# Records supplied
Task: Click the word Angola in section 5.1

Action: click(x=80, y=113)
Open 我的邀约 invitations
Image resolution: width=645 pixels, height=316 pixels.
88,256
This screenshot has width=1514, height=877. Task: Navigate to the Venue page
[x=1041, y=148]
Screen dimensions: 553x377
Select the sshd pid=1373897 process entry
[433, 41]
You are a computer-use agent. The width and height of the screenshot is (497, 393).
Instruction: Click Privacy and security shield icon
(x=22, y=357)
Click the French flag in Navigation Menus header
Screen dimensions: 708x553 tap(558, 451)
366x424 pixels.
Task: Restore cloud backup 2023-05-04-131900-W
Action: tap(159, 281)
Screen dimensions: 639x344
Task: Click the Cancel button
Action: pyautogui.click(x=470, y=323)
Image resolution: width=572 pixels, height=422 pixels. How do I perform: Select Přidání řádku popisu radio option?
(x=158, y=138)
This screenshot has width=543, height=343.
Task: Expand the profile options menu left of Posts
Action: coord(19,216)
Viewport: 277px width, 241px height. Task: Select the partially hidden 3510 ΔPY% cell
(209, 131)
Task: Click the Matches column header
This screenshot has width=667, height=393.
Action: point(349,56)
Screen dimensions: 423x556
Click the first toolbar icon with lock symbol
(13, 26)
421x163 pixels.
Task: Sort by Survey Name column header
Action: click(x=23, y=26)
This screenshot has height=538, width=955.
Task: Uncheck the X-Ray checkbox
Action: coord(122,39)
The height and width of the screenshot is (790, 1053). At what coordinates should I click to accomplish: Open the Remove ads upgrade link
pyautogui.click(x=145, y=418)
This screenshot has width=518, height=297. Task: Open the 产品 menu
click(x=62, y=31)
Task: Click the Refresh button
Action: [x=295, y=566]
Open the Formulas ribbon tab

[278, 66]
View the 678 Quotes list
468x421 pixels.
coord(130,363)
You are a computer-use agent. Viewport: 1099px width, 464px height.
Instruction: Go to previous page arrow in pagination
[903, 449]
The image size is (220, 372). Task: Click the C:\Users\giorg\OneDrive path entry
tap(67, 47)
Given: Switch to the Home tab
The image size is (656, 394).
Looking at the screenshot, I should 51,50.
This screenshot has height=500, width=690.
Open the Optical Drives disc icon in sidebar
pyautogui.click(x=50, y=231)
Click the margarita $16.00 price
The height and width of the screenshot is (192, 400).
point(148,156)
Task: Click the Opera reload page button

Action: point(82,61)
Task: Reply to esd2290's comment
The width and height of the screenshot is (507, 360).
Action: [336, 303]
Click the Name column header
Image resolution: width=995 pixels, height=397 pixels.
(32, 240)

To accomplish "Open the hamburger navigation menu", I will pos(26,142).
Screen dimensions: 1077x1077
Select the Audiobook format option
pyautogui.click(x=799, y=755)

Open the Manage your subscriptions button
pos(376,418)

# Problem
Say how many lines of the entries hold the string "agent". Nothing but the number should be given.

# Solution to this exercise
2